Stored records:
Start of Block

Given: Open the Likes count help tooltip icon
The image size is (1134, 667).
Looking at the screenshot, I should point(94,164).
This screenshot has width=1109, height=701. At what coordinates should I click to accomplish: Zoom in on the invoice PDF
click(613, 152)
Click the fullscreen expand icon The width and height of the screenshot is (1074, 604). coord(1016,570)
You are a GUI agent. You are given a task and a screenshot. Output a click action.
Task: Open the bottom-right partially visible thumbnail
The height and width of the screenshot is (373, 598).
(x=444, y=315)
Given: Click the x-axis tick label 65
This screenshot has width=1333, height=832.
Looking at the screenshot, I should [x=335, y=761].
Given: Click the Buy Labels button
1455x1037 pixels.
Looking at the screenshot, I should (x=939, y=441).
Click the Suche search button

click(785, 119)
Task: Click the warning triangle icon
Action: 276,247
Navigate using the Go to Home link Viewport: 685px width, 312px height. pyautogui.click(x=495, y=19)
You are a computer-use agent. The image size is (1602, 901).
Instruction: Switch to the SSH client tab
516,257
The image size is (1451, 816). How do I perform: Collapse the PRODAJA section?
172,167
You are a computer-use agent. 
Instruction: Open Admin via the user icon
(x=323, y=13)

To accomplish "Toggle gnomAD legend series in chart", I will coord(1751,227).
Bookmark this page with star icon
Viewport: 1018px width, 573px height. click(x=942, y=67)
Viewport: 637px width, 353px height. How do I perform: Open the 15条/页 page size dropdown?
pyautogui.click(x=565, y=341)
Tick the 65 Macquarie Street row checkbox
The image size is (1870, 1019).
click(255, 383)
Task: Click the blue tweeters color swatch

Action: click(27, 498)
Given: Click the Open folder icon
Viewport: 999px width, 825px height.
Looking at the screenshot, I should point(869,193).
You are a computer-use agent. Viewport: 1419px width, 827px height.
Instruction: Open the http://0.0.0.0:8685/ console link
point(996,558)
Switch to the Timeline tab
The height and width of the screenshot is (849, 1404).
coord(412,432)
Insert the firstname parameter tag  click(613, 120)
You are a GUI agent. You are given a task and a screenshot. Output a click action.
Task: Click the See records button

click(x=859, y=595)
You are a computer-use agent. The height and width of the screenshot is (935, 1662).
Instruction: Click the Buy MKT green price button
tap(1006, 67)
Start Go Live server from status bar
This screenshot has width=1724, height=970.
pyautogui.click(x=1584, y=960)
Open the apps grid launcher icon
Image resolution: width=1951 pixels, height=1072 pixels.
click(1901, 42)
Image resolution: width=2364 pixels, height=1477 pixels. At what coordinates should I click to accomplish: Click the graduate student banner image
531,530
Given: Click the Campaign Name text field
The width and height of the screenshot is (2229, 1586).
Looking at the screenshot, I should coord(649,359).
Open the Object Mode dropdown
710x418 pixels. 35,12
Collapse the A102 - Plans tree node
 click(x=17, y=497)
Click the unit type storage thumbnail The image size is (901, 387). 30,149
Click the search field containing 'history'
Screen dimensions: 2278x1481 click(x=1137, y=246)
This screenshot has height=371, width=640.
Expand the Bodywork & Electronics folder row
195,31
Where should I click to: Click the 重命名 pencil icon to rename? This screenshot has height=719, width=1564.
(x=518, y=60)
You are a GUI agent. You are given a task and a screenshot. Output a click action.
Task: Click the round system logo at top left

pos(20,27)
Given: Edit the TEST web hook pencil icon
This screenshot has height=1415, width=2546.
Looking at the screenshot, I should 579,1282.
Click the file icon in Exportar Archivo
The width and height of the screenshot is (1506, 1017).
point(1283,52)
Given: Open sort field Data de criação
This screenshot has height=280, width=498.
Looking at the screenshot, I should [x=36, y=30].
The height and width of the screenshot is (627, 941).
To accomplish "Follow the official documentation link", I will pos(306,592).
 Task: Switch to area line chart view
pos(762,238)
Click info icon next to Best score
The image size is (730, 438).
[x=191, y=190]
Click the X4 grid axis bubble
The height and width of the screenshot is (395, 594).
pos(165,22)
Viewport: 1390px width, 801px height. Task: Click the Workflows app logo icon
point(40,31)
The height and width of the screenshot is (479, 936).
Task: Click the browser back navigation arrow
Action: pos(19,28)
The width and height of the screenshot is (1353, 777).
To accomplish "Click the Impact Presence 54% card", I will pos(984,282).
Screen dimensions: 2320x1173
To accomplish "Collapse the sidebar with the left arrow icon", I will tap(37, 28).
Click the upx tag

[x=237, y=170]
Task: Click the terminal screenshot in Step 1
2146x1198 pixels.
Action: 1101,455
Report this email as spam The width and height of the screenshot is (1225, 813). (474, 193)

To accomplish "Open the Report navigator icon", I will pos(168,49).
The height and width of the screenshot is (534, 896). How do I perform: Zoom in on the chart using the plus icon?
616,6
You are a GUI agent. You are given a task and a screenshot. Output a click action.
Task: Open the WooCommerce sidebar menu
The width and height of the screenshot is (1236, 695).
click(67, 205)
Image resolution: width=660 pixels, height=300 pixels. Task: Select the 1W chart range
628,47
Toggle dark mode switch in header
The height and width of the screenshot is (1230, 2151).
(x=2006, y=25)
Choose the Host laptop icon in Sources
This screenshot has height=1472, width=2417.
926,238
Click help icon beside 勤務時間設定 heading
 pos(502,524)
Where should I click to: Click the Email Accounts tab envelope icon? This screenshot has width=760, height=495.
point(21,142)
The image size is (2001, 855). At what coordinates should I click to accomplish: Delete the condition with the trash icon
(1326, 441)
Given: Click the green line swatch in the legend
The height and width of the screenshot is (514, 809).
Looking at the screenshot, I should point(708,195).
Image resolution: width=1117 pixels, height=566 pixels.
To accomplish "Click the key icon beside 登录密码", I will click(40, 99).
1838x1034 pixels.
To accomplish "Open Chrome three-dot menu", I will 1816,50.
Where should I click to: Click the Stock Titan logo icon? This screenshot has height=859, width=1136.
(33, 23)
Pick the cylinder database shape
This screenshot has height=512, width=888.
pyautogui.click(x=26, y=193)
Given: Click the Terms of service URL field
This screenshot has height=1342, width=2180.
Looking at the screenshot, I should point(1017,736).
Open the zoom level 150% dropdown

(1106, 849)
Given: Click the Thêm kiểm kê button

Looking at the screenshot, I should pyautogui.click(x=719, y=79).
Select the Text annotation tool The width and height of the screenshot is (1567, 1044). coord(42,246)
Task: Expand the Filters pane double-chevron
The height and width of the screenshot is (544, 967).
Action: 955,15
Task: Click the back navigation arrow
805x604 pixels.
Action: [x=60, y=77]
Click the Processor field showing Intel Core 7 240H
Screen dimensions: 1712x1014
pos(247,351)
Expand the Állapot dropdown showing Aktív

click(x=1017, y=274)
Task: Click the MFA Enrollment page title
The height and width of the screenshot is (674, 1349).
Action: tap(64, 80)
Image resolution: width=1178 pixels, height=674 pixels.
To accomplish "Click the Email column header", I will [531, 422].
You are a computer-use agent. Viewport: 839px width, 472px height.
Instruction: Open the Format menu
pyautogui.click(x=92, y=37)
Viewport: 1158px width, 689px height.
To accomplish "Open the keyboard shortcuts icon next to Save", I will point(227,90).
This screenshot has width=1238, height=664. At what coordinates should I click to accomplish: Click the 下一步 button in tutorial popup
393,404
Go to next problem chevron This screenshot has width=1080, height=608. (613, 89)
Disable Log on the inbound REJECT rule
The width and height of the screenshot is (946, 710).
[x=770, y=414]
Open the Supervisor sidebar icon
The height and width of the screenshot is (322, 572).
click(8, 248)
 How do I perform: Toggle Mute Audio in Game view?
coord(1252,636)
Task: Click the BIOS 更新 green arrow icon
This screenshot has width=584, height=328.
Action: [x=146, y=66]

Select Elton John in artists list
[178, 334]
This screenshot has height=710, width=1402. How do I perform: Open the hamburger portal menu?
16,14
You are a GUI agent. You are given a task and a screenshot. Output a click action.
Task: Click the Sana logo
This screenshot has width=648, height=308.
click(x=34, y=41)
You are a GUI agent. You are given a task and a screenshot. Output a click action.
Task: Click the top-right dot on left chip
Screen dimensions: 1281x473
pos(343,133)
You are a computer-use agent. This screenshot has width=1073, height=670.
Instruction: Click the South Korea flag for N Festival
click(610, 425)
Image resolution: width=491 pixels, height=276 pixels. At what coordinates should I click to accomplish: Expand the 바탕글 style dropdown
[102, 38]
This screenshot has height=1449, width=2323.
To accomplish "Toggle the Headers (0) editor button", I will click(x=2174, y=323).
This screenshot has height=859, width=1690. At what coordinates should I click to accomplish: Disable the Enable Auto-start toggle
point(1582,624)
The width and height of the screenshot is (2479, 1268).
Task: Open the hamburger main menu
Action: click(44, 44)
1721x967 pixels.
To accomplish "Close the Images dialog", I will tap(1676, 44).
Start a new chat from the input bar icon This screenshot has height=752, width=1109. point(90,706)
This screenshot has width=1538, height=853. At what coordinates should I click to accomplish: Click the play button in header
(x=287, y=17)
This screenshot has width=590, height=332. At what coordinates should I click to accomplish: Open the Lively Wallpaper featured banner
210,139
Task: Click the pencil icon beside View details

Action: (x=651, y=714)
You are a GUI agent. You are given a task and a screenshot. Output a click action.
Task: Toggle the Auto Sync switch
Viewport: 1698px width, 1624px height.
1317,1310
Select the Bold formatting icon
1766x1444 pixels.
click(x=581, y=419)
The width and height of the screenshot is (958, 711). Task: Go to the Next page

End of Block

Directions for this task:
Copy out only the lines above from the one with "This screenshot has width=1109, height=701." to the one with "Task: Open the bottom-right", inclusive, exactly as they stand.

Result for this exercise:
This screenshot has width=1109, height=701. At what coordinates should I click to accomplish: Zoom in on the invoice PDF
click(613, 152)
Click the fullscreen expand icon The width and height of the screenshot is (1074, 604). coord(1016,570)
You are a GUI agent. You are given a task and a screenshot. Output a click action.
Task: Open the bottom-right partially visible thumbnail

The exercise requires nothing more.